(Target pointing data)
------------------------------------

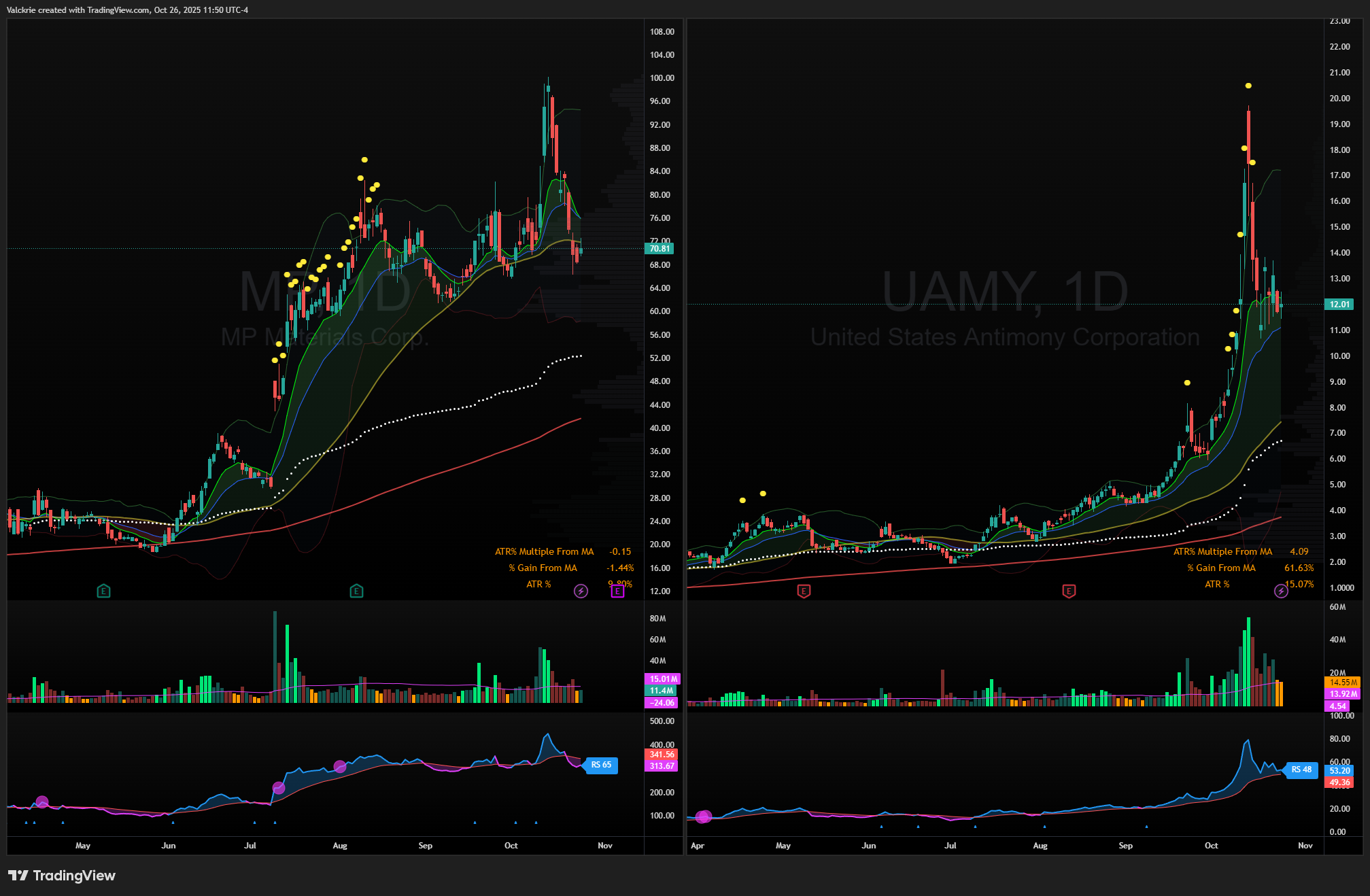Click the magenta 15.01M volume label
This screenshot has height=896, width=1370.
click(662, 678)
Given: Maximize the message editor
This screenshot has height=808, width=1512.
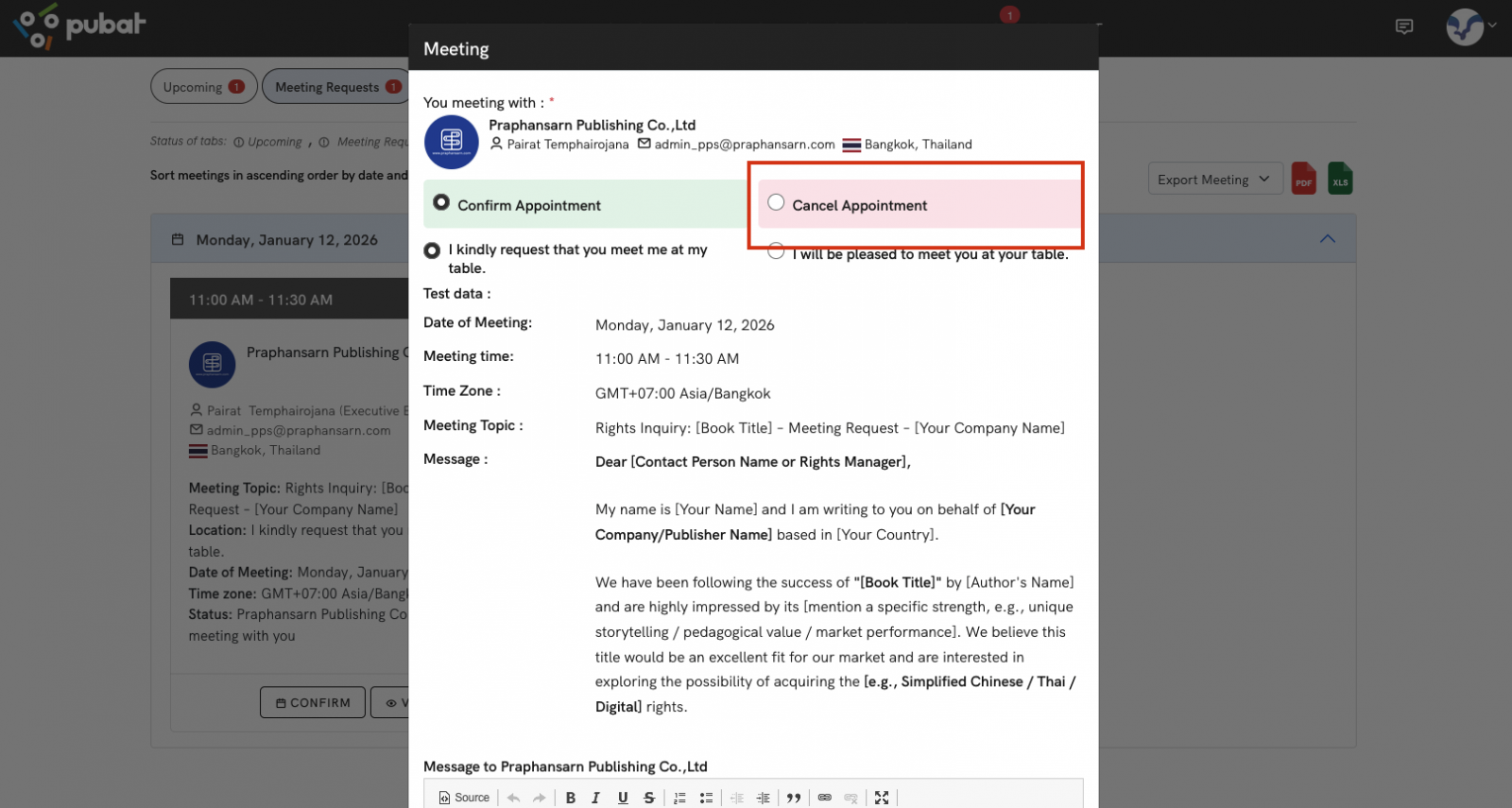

------------------------------------

### What is needed:
Please copy all of the records above word for word, leaving the pictures out.

### Solution to this task:
Click the magenta 15.01M volume label
This screenshot has height=896, width=1370.
click(662, 678)
Given: Maximize the message editor
This screenshot has height=808, width=1512.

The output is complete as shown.